A line-oriented form of quoting is based on
the shell here-is syntax. Following a << you specify a
string to terminate the quoted material, and all lines following
the current line down to the terminating string are the value of
the item. The terminating string may be either an identifier (a
word), or some quoted text. If quoted, the type of quotes you use
determines the treatment of the text, just as in regular quoting.
An unquoted identifier works like double quotes. There must be no
space between the << and the identifier. (If you put a
space it will be treated as a null identifier, which is valid,
and matches the first blank line--see Merry Christmas example
below.) The terminating string must appear by itself (unquoted
and with no surrounding whitespace) on the terminating line.
print <<EOF; # same as above
The price is $Price.
EOF
print <<"EOF"; # same as above
The price is $Price.
EOF
print << x 10; # null identifier is delimiter
Merry Christmas!
print <<`EOC`; # execute commands
echo hi there
echo lo there
EOC
print <<foo, <<bar; # you can stack them
I said foo.
foo
I said bar.

__GIVEN MATERIAL__.
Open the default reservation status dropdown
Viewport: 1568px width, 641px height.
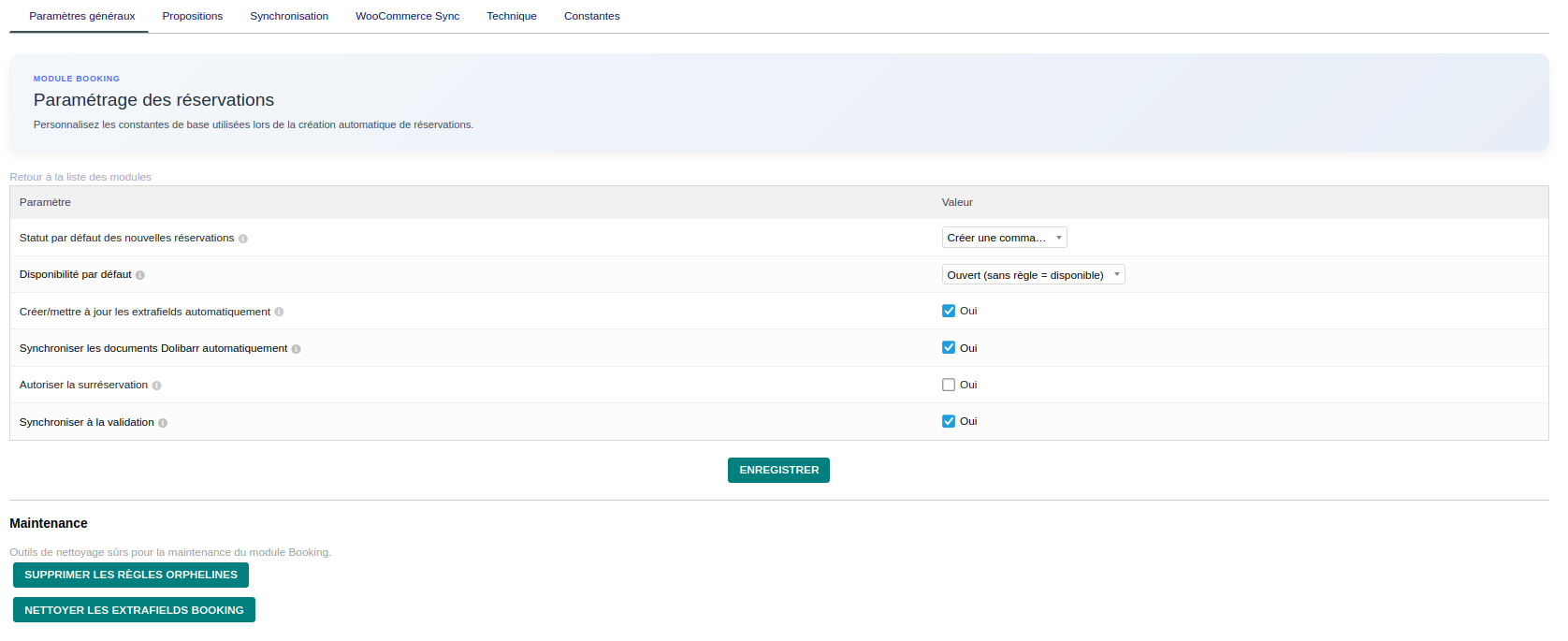pyautogui.click(x=1004, y=238)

__REQUIRED ACTIONS__.
(1) Condense the paragraph beginning "A line-oriented form of quoting" from the text on here-document quoting into a short bulleted list that keeps its main rules.
(2) Proceed with the text on here-document quoting, picking up after its final line.

__ANSWER LIST__.
(1)
- This quoting form comes from the shell here-is syntax: after a <<, you give a string that ends the quoted material.
- The item's value is every line after the current line, down to that terminating string.
- The terminating string can be an identifier (a word) or quoted text. The kind of quotes decides how the text is treated, as in regular quoting, and an unquoted identifier acts like double quotes.
- No space may come between the << and the identifier. A space makes it a null identifier, which is valid and matches the first blank line.
- The terminating string must stand alone on the terminating line, unquoted and with no surrounding whitespace.

(2)
bar
Array literals are denoted by separating
individual values by commas, and enclosing the list in
parentheses:
(LIST)
In a context not requiring an array value,
the value of the array literal is the value of the final element,
as in the C comma operator. For example,
@foo = ('cc', '-E', $bar);
assigns the entire array value to array
foo, but
$foo = ('cc', '-E', $bar);
assigns the value of variable bar to
variable foo. Note that the value of an actual array in a scalar
context is the length of the array; the following assigns to $foo
the value 3:
@foo = ('cc', '-E', $bar);
$foo = @foo; # $foo gets 3
You may have an optional comma before the
closing parenthesis of an array literal, so that you can say:
@foo = (
1,
2,
3,
);
When a LIST is evaluated, each element of
the list is evaluated in an array context, and the resulting
array value is interpolated into LIST just as if each individual
element were a member of LIST. Thus arrays lose their identity in
a LIST--the list (@foo,@bar,&SomeSub) contains all the
elements of @foo followed by all the elements of @bar, followed
by all the elements returned by the subroutine named SomeSub.
A list value may also be subscripted like a
normal array. Examples:
$time = (stat($file))[8]; # stat returns array value
$digit = ('a','b','c','d','e','f')[$digit-10];
return (pop(@foo),pop(@foo))[0];
Array lists may be assigned to if and only
if each element of the list is an lvalue:
($a, $b, $c) = (1, 2, 3);
($map{'red'}, $map{'blue'}, $map{'green'}) = (0x00f, 0x0f0, 0xf00);
The final element may be an array or an
associative array:
($a, $b, @rest) = split;
local($a, $b, %rest) = @_;
You can actually put an array anywhere in
the list, but the first array in the list will soak up all the
values, and anything after it will get a null value. This may be
useful in a local().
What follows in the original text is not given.